Question

The domain of the function $\sqrt{{{\log }_{0.5}}x}$ is
A. \[(1,\infty )\]
B. $(0,\infty )$
C. $\left( 0,1 \right)$
D. $\left( 0.5,1 \right)$

Answer 1

Hint: To find the domain of the function $\sqrt{{{\log }_{0.5}}x}$ , we will first consider the range of square functions. All square functions are always positive. Hence, ${{\log }_{0.5}}x\ge 0$ . From this, we will get a domain, that is, $\left[ -\infty ,1 \right]$ . Now for ${{\log }_{0.5}}x$ , $x> 0$ . So we will get $(0,\infty )$ . From these two, we will get the domain of $\sqrt{{{\log }_{0.5}}x}$ .

Complete step by step answer:
We need to find the domain of the function $\sqrt{{{\log }_{0.5}}x}$ .
We know that the square of a function is always positive.
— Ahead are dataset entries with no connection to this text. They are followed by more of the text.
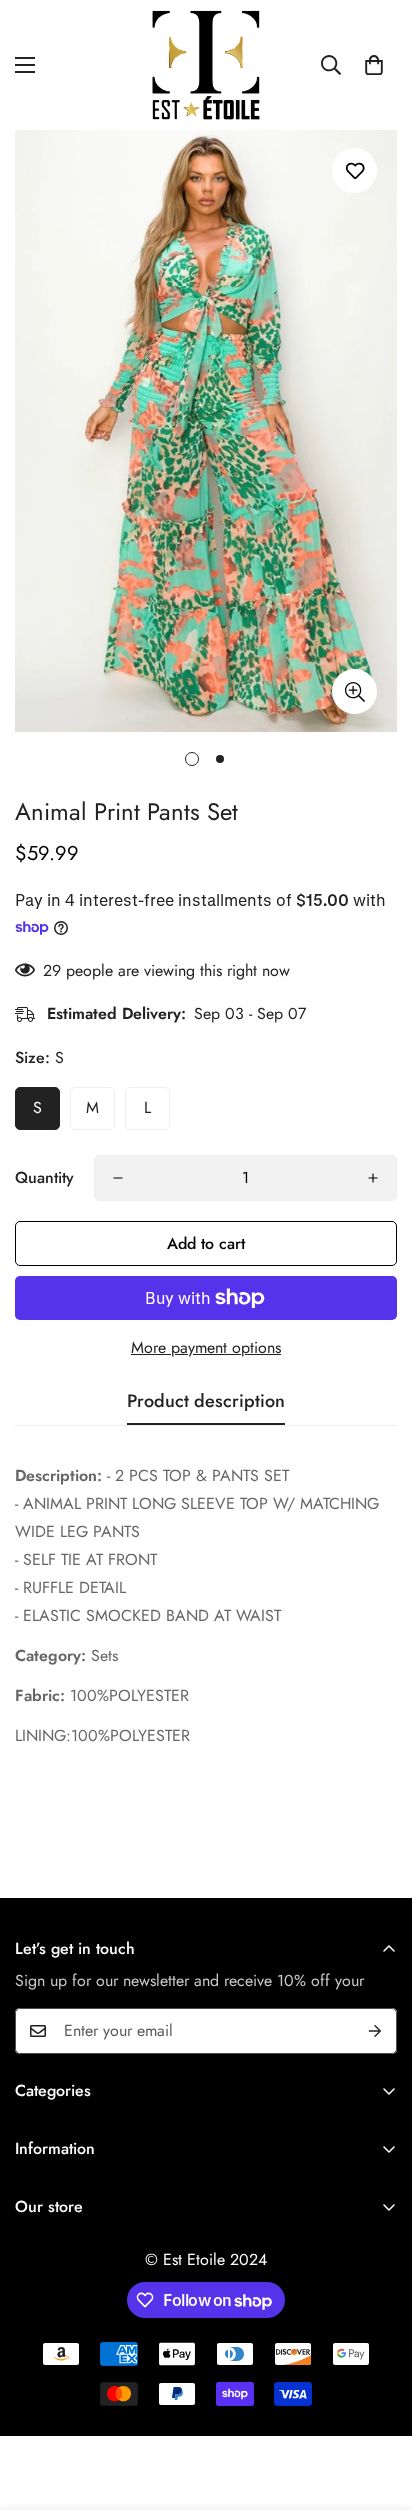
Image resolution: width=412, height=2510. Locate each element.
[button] (374, 65)
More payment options (206, 1347)
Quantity (44, 1177)
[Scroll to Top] (376, 2404)
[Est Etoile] (206, 65)
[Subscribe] (375, 2031)
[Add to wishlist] (354, 170)
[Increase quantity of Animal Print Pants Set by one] (373, 1178)
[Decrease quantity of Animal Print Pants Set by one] (118, 1178)
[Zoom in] (354, 691)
That is $\ge 0$ .
Hence, ${{\log }_{0.5}}x\ge 0$
Taking, anti-log, we will get $x\ge {{\left( 0.5 \right)}^{0}}$
We know that when $a$ ranges from \[0< a< 1\] in \[{{\log }_{a}}b\] , then $b< a$ . If $a> 1$ , then $b> a$ .
Here, $a=0.5$ that is less than $1$ . Hence the sign changes.
Therefore, $x\le {{\left( 0.5 \right)}^{0}}$ .
We know that ${{a}^{0}}=1$ . Therefore,
$x\le 1$
This is denoted as $\left[ -\infty ,1 \right]...(i)$
Now, we will consider ${{\log }_{0.5}}x$ . We know that the logarithm function is greater than $0$ .
Therefore, $x> 0$ .
This can be denoted as $(0,\infty )...(ii)$ .
Now let us find the domain from the plot below:

Hence, the domain is $(0,1)$ .

So, the correct answer is “Option C”.

Note: You will have to be very thorough with the rules of logarithm as we will be using these for questions of this type. You will have to consider the domain of square root function and the logarithmic function to obtain the required domain. Never forget to compare the domain to get a common domain.